After evaluating the effect of the CE extract through four pain tests, we confirmed that treatment with the extract, fractions, and compounds of the CE extract reduced the pain threshold, as evaluated by the von Frey filament test in STZ‐induced diabetic mice. Diabetes induced by STZ causes glial activation, glutamate toxicity, and neuronal death, which could induce necrotic and apoptotic cell death (Chiu et al., 2016). STZ‐induced diabetes is a commonly used experimental model of neuropathic pain (Huang et al., 2016). When we evaluated the antinociceptive effect of the CE extract via the von Frey test, a significantly lower nociception was observed at doses of 20, 40, and 80 mg/kg, compared with the nociception observed for the control group at the 3‐h time point.
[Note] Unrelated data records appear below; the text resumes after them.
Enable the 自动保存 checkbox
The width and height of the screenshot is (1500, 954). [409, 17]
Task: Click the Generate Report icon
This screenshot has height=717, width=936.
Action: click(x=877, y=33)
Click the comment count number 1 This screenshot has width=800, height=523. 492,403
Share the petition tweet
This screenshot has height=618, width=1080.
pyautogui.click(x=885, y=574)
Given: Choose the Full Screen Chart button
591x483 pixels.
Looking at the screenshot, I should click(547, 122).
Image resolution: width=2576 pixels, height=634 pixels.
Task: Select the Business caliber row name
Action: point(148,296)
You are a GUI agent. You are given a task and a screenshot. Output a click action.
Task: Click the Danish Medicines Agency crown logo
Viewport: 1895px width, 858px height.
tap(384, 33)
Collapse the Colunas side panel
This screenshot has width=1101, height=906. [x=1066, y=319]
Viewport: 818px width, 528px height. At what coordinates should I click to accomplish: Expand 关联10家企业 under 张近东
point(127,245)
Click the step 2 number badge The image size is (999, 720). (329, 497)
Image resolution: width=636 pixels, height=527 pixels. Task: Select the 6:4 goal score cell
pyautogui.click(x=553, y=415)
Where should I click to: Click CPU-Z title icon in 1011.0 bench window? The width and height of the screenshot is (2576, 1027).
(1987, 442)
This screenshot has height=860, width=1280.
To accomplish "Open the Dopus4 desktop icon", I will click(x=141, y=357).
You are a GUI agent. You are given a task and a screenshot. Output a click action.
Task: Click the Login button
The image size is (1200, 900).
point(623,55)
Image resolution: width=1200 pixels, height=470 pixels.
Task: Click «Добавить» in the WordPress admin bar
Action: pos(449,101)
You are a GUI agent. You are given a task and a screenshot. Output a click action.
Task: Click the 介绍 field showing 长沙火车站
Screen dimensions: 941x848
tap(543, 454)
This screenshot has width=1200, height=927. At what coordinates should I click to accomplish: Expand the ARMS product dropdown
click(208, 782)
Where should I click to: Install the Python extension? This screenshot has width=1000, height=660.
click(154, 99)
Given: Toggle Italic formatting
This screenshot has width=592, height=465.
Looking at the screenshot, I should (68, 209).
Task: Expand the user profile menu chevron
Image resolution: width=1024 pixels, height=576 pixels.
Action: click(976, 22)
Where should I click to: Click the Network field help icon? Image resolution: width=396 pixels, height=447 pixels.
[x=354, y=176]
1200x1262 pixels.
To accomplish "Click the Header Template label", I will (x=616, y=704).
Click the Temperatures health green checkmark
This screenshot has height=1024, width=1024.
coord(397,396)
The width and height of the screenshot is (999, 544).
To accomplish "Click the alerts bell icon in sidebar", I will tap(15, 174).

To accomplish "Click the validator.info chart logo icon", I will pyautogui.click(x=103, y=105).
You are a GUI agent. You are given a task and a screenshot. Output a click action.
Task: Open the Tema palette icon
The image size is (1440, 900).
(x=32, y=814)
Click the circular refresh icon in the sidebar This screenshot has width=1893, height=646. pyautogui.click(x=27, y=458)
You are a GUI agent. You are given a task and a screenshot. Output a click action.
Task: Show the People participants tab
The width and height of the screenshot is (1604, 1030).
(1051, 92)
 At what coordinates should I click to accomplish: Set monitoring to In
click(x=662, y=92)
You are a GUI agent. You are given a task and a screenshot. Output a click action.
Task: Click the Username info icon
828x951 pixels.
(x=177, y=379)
Although the effect was lower after 3 h, this result suggested that the CE extract exhibits a dose‐dependent increase in antinociceptive activity, according to using higher concentrations. The activity of the CE fractions was confirmed at a dose of 40 mg/kg in the STZ‐induced pain model. Among the five fractions, the n‐Hex (2–4 h) and MC (2–3 h) fractions showed antinociceptive effect at the time point. The n‐Hex fraction was selected for isolation of the active compounds, ellagic acid and agathisflavone, because this fraction contained the major peak of the CE extract, according to the previous result observed in the STZ‐induced pain model.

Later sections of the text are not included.